** PROBLEM **
Extract the part of the Renous River text from "The Renous River has" to "organisms, including salmonoids.", word for word.

** PASSAGE PROVIDED **

______

The Renous River is a tributary of the Southwest Miramichi River in New Brunswick, Canada.

The Renous River has its origins south of Holmes Lake in the Miramichi Highlands, part of the Appalachian Mountains, in the northwest corner of Northumberland County.

Renous River system consists of the two major branches, the North and the South, which merge and flow for 20 kilometers through thick jack pine forests to join the Southwest Miramichi River at the village of Quarryville in Renous.

The river is classified as a wandering river, seeing as it is composed of individual anabranches that flow in single channels around semi-permanent islands. Wandering rivers, such as the Renous provide habitats for a diverse array of aquatic and semi-aquatic organisms, including salmonoids.

______

** DATA EXCERPTS **
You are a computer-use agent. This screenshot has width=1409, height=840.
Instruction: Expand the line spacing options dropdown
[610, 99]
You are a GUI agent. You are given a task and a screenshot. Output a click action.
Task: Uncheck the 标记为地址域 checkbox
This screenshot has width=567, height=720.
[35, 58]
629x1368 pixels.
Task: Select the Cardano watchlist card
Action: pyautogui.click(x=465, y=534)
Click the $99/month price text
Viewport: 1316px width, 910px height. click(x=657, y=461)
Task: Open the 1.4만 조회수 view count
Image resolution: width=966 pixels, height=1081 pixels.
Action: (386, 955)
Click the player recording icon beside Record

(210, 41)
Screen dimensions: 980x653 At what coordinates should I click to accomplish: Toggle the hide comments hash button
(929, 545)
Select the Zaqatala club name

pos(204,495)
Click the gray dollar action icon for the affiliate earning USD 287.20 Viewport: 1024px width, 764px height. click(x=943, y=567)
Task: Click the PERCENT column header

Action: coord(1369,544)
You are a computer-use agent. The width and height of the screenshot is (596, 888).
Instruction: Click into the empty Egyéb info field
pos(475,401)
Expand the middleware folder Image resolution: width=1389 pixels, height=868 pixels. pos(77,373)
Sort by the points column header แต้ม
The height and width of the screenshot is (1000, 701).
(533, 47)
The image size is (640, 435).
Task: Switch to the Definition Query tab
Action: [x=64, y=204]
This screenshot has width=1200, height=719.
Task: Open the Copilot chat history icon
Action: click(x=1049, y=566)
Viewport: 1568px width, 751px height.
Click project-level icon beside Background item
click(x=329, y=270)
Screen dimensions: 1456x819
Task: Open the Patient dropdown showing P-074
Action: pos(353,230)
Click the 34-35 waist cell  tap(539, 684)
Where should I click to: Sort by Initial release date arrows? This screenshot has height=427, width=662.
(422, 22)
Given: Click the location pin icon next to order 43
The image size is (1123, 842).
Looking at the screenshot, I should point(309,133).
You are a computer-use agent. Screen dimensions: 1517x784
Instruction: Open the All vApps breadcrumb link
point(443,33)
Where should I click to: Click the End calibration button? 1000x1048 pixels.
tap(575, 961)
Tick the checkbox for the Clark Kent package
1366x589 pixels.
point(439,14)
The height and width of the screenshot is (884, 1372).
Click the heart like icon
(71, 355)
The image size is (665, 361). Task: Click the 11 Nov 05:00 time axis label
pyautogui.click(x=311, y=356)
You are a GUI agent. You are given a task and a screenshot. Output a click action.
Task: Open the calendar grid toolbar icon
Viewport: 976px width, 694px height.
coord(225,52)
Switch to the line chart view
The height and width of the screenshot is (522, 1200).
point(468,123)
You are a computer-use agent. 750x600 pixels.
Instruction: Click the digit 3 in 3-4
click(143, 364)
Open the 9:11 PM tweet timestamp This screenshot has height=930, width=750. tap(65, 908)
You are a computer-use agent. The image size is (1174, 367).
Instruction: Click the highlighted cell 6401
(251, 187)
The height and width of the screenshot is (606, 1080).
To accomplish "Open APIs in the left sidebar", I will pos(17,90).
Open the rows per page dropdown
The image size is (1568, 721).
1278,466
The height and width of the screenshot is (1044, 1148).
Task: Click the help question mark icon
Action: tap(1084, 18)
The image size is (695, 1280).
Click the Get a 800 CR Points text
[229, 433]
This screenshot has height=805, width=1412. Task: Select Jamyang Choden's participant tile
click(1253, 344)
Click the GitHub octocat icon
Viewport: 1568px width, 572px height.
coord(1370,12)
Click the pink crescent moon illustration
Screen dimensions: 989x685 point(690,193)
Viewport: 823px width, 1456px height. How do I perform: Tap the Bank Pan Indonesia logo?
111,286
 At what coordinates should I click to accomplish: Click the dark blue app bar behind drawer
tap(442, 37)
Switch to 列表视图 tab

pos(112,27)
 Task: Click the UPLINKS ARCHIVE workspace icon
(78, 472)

______

** COMPLETE OUTPUT **
The Renous River has its origins south of Holmes Lake in the Miramichi Highlands, part of the Appalachian Mountains, in the northwest corner of Northumberland County.

Renous River system consists of the two major branches, the North and the South, which merge and flow for 20 kilometers through thick jack pine forests to join the Southwest Miramichi River at the village of Quarryville in Renous.

The river is classified as a wandering river, seeing as it is composed of individual anabranches that flow in single channels around semi-permanent islands. Wandering rivers, such as the Renous provide habitats for a diverse array of aquatic and semi-aquatic organisms, including salmonoids.